Goal ▸ Copy every line of the items below that contains the word "with". Case counts.

[START]

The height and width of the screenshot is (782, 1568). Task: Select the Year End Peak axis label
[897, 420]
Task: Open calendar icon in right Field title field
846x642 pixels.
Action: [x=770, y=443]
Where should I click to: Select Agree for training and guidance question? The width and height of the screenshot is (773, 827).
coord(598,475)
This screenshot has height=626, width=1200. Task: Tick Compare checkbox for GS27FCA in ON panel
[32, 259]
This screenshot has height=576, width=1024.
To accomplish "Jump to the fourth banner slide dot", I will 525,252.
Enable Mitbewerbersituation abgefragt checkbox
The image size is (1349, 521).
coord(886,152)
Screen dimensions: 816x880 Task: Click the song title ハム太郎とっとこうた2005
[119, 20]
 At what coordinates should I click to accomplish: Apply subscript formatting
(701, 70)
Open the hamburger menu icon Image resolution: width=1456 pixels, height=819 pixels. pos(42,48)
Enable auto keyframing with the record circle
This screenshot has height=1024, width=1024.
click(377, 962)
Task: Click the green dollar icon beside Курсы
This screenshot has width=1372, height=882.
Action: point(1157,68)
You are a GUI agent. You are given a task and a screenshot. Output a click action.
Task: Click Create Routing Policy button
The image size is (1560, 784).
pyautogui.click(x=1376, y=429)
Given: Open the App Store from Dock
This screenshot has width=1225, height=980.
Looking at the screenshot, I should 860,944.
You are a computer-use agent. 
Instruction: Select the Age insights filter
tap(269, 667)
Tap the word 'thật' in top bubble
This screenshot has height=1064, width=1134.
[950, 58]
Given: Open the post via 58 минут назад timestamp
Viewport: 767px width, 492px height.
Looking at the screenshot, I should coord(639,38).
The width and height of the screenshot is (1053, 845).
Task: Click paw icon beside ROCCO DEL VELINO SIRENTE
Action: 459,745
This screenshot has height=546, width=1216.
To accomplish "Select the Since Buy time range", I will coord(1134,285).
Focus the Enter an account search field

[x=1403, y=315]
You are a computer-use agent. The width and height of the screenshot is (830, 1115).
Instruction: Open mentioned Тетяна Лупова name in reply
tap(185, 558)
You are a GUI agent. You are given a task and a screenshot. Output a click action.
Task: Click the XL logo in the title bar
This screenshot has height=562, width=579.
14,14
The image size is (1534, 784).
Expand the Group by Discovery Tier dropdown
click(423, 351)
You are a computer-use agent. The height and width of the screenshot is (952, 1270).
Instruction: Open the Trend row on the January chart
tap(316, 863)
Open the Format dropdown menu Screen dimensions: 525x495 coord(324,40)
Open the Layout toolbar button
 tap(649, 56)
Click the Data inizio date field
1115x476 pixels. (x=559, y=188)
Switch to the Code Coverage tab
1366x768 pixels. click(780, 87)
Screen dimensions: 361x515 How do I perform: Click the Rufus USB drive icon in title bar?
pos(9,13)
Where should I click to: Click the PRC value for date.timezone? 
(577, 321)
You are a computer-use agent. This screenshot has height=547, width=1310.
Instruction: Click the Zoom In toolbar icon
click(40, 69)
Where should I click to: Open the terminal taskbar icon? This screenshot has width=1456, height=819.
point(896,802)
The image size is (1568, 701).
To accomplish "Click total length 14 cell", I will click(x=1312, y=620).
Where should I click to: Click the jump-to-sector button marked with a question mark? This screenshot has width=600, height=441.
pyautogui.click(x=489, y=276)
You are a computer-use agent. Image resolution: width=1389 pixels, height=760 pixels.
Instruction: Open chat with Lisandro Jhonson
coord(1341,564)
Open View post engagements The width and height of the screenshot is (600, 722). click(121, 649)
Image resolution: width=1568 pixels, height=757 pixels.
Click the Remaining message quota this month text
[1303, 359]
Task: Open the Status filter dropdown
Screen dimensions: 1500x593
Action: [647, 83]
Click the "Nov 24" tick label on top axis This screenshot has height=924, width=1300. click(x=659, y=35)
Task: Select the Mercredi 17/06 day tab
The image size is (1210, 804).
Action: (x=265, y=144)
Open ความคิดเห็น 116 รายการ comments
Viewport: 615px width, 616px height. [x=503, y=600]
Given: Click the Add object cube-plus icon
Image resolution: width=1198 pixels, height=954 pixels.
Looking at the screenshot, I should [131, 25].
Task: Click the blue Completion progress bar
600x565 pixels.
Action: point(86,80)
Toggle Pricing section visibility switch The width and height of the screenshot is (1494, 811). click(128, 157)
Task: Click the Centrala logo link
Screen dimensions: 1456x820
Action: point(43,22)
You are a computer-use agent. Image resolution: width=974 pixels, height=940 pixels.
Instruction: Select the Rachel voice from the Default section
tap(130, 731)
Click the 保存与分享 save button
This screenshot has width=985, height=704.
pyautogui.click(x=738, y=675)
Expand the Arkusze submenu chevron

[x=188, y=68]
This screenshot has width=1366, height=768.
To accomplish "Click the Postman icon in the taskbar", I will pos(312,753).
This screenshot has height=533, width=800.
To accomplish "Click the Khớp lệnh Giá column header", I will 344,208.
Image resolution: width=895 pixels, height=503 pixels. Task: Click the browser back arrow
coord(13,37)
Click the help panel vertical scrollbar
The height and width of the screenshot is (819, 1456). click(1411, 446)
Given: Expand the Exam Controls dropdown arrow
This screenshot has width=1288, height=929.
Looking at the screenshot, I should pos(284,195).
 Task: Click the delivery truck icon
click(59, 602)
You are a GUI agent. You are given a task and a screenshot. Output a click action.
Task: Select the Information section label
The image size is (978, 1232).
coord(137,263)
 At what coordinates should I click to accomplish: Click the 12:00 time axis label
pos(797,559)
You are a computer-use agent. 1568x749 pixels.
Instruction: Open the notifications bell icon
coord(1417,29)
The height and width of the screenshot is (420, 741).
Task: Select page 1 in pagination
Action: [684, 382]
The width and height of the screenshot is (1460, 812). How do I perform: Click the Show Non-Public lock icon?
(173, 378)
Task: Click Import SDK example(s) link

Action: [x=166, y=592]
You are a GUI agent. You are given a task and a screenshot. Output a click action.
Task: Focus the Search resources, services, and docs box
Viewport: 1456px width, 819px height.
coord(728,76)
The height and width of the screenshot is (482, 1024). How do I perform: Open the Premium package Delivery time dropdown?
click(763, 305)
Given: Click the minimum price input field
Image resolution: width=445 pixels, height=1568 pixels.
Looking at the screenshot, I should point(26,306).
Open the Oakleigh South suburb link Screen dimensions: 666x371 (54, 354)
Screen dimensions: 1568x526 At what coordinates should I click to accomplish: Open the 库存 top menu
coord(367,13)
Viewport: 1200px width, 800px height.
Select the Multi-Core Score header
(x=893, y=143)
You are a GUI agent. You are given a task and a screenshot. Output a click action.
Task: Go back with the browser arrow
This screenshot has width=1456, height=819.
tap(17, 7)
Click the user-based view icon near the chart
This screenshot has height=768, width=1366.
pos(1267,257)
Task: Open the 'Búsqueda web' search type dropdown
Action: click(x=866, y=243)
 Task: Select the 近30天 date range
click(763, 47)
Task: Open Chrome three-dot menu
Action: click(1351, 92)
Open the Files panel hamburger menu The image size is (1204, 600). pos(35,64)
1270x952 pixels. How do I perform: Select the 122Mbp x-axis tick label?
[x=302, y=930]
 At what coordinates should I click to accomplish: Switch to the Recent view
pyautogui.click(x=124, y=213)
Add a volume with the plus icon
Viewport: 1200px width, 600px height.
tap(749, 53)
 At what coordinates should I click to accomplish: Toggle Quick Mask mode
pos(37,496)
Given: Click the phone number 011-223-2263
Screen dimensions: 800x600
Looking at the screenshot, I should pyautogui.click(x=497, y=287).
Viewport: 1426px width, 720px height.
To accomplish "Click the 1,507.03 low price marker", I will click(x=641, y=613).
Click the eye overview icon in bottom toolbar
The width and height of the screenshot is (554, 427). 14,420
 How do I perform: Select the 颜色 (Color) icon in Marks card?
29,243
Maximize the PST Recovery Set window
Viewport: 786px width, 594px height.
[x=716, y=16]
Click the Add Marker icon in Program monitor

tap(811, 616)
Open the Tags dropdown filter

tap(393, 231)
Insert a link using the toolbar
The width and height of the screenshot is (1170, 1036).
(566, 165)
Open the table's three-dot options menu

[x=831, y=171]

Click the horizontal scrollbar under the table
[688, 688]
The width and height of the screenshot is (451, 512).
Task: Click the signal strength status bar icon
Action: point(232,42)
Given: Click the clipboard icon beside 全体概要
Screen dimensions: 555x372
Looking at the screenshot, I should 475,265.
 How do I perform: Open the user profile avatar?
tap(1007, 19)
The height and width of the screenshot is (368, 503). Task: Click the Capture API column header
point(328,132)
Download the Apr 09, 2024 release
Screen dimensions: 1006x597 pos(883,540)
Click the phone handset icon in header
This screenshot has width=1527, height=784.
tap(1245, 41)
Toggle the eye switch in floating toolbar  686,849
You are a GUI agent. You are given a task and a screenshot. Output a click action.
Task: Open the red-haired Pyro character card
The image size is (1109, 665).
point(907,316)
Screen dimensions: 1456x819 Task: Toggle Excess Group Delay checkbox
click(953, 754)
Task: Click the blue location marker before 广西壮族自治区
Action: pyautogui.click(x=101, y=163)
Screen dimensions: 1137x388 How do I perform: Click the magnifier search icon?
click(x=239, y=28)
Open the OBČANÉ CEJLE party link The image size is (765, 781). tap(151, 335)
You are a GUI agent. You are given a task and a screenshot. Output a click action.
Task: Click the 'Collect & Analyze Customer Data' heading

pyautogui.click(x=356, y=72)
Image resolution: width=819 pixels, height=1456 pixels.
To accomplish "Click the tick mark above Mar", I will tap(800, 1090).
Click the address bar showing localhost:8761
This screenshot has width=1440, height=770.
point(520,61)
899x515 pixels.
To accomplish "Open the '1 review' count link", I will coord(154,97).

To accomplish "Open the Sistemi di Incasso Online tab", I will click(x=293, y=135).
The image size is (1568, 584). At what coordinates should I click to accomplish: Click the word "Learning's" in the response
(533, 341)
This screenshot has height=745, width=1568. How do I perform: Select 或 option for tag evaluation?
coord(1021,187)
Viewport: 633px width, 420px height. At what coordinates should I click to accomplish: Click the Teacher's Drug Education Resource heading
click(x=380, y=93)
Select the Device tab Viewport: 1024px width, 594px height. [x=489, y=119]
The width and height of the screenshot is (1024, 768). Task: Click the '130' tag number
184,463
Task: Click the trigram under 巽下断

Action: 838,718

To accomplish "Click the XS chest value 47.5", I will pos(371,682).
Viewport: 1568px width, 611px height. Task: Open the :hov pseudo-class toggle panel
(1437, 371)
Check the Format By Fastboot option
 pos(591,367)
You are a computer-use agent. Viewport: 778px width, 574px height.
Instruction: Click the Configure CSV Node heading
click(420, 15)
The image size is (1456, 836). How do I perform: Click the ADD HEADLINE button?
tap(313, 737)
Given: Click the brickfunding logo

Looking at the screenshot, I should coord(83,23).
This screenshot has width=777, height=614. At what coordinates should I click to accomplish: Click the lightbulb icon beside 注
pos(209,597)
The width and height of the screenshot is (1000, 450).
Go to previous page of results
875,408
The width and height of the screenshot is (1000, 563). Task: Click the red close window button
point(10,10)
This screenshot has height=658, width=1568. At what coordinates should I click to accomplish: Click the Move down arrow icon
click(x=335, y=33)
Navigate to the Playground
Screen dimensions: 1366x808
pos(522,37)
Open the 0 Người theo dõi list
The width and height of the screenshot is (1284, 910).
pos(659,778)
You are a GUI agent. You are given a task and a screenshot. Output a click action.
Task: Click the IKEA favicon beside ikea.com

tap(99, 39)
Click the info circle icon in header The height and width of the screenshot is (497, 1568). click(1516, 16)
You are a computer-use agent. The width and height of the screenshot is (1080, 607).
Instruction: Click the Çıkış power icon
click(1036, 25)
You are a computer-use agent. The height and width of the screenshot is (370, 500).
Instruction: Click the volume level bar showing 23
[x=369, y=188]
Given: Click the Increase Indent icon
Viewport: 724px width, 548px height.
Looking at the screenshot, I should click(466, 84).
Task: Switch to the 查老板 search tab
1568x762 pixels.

[END]

Final answer ▸
Enable auto keyframing with the record circle
Where should I click to: Click the jump-to-sector button marked with a question mark? This screenshot has width=600, height=441.
Instruction: Open chat with Lisandro Jhonson
Task: Go back with the browser arrow
Add a volume with the plus icon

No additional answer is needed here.